▶ _Problem to work on_: Please copy each line from the entries that contains the string "computer".

▶ _The input_:
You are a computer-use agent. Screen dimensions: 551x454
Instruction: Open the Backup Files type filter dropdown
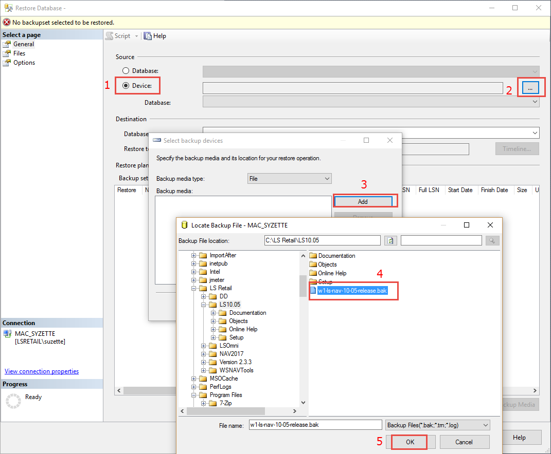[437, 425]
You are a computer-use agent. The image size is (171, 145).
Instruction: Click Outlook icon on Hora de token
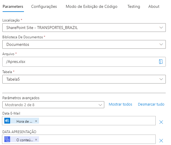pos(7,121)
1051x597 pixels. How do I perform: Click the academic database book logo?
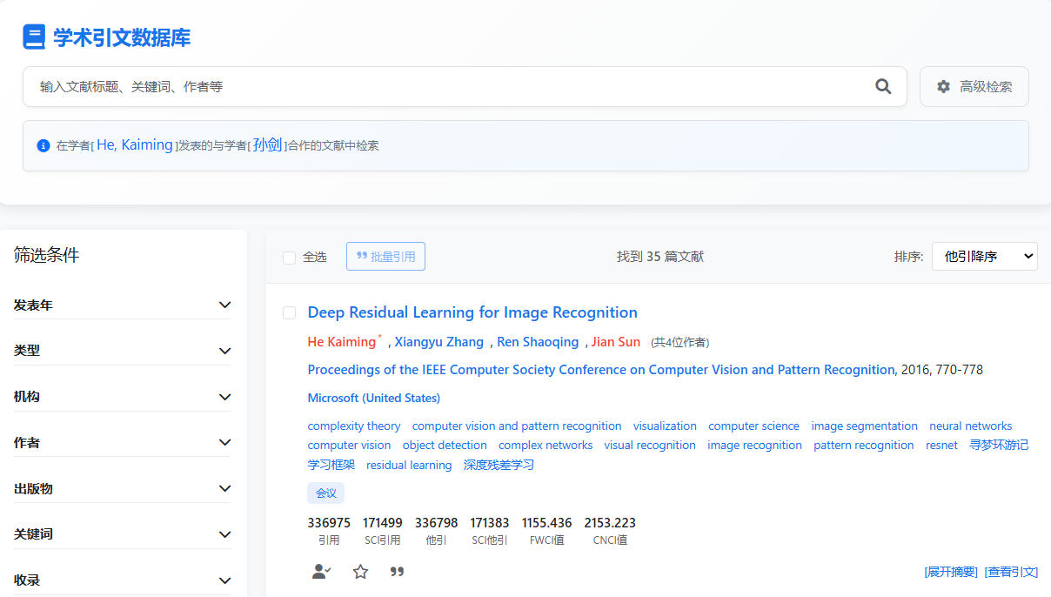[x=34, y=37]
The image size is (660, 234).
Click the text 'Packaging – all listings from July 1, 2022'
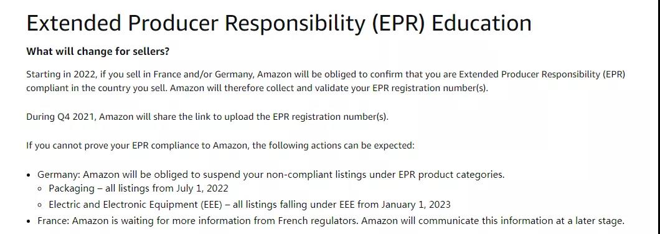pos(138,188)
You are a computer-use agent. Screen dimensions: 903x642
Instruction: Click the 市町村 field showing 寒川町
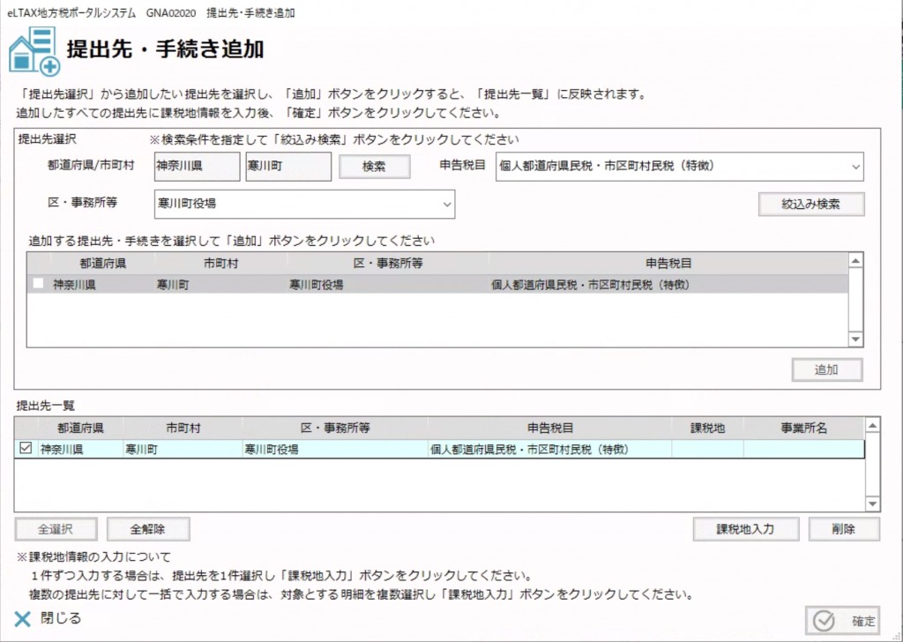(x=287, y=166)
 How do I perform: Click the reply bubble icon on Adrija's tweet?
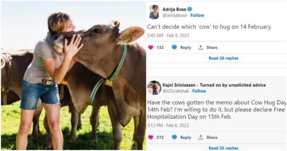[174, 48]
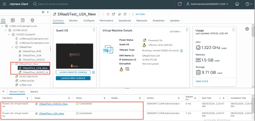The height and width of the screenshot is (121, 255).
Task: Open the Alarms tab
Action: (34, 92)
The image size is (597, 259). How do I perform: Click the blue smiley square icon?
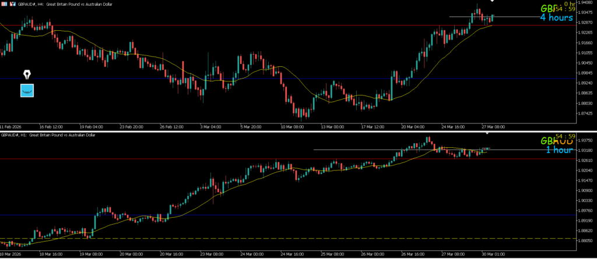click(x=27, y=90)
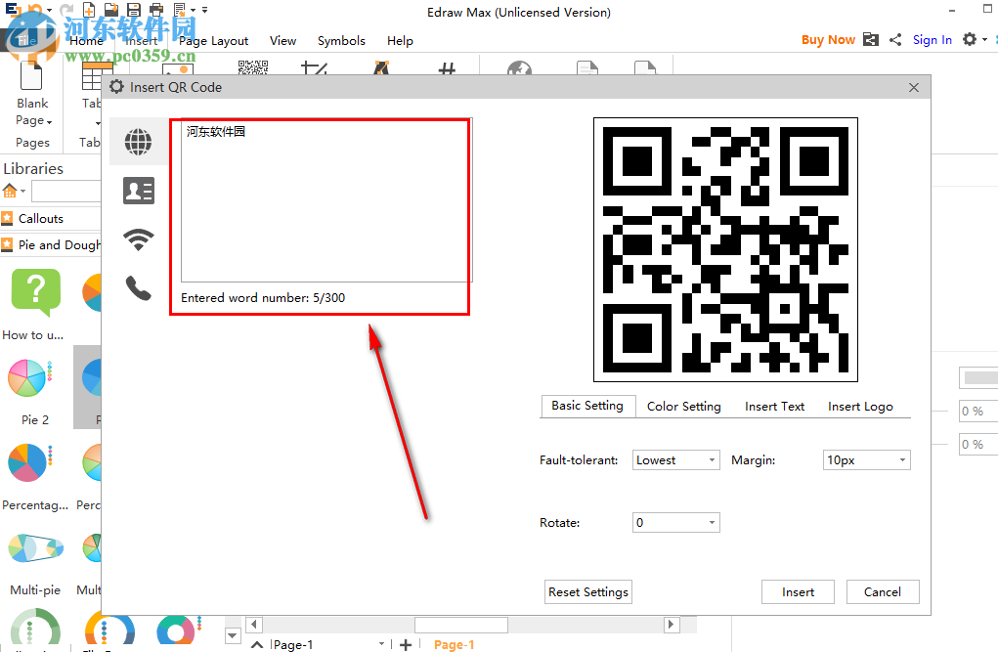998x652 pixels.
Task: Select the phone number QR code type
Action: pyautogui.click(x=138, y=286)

▶ _Reply_:
You are a computer-use agent. Screen dimensions: 551x454
You are a computer-use agent. The image size is (171, 145).
You are a computer-use agent. Screen dimensions: 903x642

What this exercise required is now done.